Jamie says the first season (13 shows) focuses on human interest stories and art pieces. “The shows we’re working on right now are more social justice-oriented.” Local, USA debuts on The World Channel tonight, October 21, at 9:00 p.m. Central Time and will continue to air on Monday nights after that, at 9:00 p.m. Eastern Time. Blog readers who live in the Chicago area can also tune in to WTTW Channel 11 to catch it on Thursday nights at 11:00 p.m.

carol On October 21, 2013 at 3:42 pm

Nice interview Beth, and thanks for the reminder that Jamie’s show starts tonight!
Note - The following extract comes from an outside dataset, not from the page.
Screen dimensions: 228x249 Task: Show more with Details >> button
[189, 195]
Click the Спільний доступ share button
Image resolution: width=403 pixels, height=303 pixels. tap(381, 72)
PS. I hardly think your book club choice was a flop though a spicy reading by Rita Moreno would have helped.

bethfinke On October 23, 2013 at 5:36 pm

Well, maybe “flop” was too strong a word, but I sure didn’t get the feeling most of our members would recommend the book to others…!

bethfinke On October 23, 2013 at 5:38 pm

Oh, and you are right: Rita really did spice it up!

Charlie Simokaitis On October 21, 2013 at 3:55 pm

My partners and I at Groundfire Pictures are proud to have a piece airing on Local, USA on November 4. Mae Ya Carter Ryan is an 11 year old singer with prodigious talent. Thank you Jamie Ceaser for bringing this to fruition!

bethfinke On October 23, 2013 at 5:43 pm

Thanks for the heads-up, Charlie. I’ll tune in on Nov. 4.

judy ciambotti On October 21, 2013 at 11:24 pm

I loved the Sonya Sotomayer book. Just so you know.

bethfinke On October 23, 2013 at 5:40 pm

Ha! Always knew *you* had good taste, too, Judy!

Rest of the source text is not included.